死ぬことも、気絶も許されず、ただ体の中を鋭利な刃物で刺されてるような恐ろしい痛みを感じ続けるのだ。
【さぁ、選ぶがよいぞ】
私の言葉に、魔物達は一斉に街から走り出し、5キロ先にいるヘロニモと王国騎士(盗賊)の元に向かった。
〈エルネニー周辺•ヘロニモ〉
「さぁ、そろそろだ。お前達、楽しめよ」
ヘロニモが自分に酔いながら言った時、エルネニーの街から激しい砂埃がこちらに向かって来るのが目に入った。
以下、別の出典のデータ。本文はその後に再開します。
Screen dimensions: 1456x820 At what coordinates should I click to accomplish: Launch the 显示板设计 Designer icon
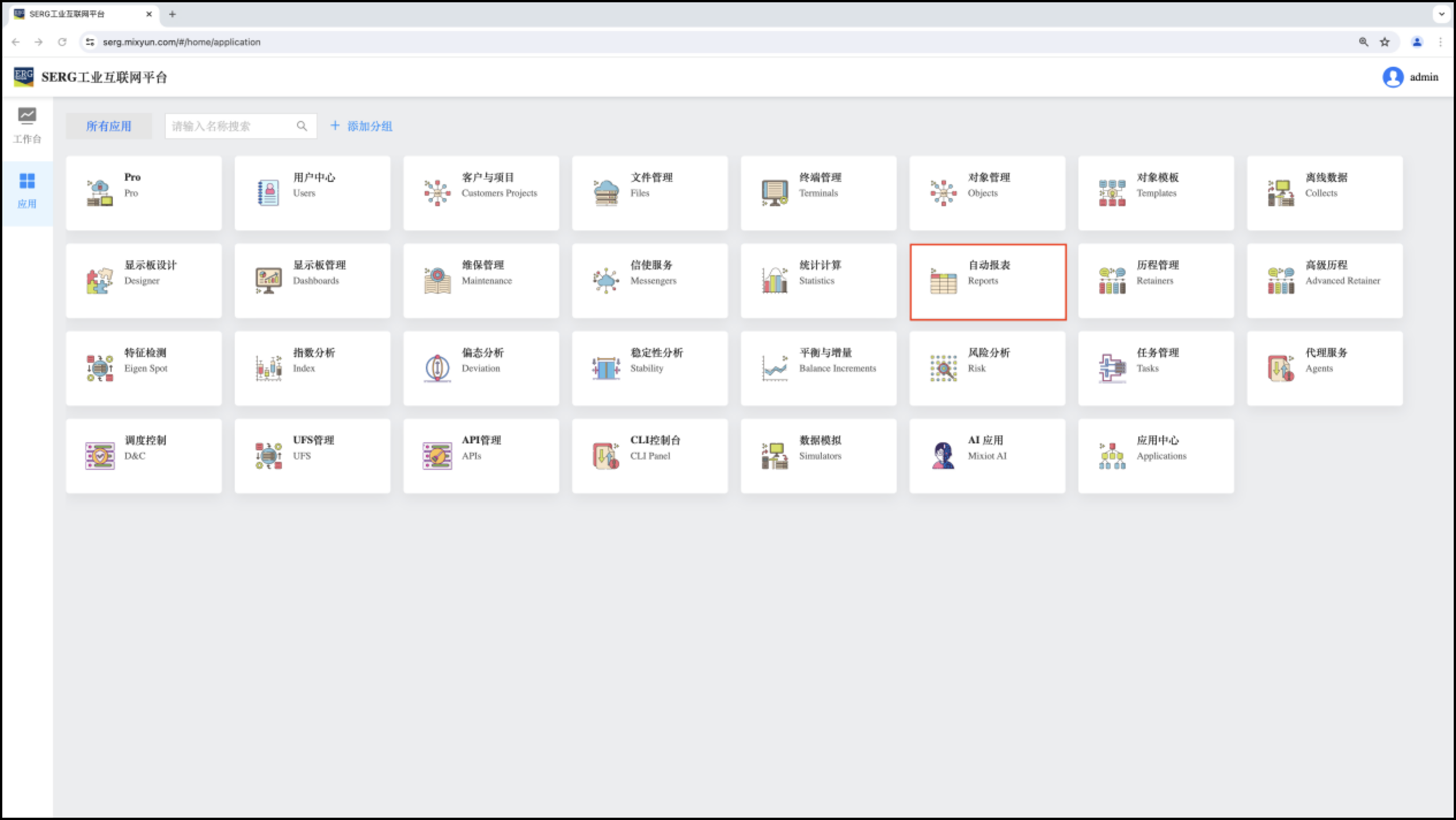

「んっ?リースを攫いに行った兵士が戻ってきたのか?」
しかし、それにしては砂埃が横に100メートル程広がっている。
攫いに行かせた兵は3人だったはず•••。
「へ、ヘロニモ様。魔物がこちらに向かって来ます!!」
「な、なんだと!!」
エルネニーに向かわせた魔物は俺が使役している。絶対に命令に逆らうはずがない。
では、野良の魔物か?
いや、違う。
魔物の大群が自分の目で確認できる位置まで来た時、それは自分が使役した魔物だと分かった。
襲って来るというのか?
しかし、使役した魔物の群れは、こちらに辿り着くと止まった。
襲って来る様子はない。
「へ、ヘロニモ様。これは•••」
「魔物への指示が悪かったのかもしれん。なに、今すぐ使役し直せば•••」
「なっ、、•••」
私の目の前では、魔物が自分の喉元を自分で切りつける光景が広がっていた。
自害していく魔物が次々とその場に倒れ、遂には全ての魔物が自害した。
私の使役では、魔物に自害を求めるなど、そんな指示は出せない。
こ、これはどういうことなんだ•••。
「へ、ヘロニモ様。あ、あれを•••」
「な、なんだと•••」
私の視界の先には、上空に佇む3体の赤龍と、中央の赤龍の上で立っている少女が映った。